One of the town's greatest attractions is its two mile wide tidal lagoon - a wildlife sanctuary of international importance. Its mussel and reed beds provide a nature reserve for migrant birds. Seals and several thousand ducks and geese are regular visitors. Osprey and kingfishers have also been spotted here.
Some of the finest sea cliffs on the east coast are situated between Montrose and Arbroath - breeding stations for many colonies of sea birds, including puffins. Common and grey seals abound around the coastline and otter may occasionally be spotted at several locations, including on the South Esk.
Montrose has a fine beach and the spectacular sands of St. Cyrus and Lunan bay, the latter watched over by the jagged Red Castle, are but a stone's throw away. The pink dunes and creamy sands of these stunning and totally unspoilt beaches never seem crowded and can absorb hoards of sun worshippers effortlessly. Take a walk along and you are likely to have them all to yourself.

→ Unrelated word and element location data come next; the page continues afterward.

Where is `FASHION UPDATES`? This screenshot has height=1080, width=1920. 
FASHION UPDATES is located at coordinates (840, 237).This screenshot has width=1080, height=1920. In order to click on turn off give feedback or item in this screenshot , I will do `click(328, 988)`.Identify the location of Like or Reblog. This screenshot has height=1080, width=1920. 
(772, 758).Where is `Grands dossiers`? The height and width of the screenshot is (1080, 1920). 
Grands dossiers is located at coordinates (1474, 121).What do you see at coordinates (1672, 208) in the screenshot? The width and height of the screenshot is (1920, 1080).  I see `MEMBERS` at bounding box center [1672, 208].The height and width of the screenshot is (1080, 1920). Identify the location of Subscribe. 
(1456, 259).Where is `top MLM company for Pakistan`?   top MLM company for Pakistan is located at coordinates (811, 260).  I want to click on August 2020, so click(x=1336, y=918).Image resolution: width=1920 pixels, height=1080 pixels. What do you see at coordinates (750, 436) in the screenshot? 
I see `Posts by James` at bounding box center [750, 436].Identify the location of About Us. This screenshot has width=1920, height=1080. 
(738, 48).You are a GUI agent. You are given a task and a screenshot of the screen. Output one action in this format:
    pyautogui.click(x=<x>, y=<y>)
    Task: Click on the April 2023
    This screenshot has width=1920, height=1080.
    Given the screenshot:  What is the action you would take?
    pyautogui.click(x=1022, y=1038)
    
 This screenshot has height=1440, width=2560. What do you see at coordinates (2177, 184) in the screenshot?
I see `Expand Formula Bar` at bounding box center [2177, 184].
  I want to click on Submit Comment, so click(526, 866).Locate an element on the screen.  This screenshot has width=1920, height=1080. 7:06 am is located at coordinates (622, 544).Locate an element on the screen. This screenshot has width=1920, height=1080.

A short journey from the town will take you to the Fishtown of Usan, once a thriving fishing port. A track known as the 'King's Cadger's Road' once led westward inland to Forfar, along which fresh fish was conveyed to the former royal palace. Just outside Montrose and overlooking the Montrose basin is the spectacular National trust owned House of Dun, a grand 18th century house designed by Scottish architect William Adam.
Visit this unique pocket of the country and you will share the affections of the people of Angus for this area. Scotland's best kept secret.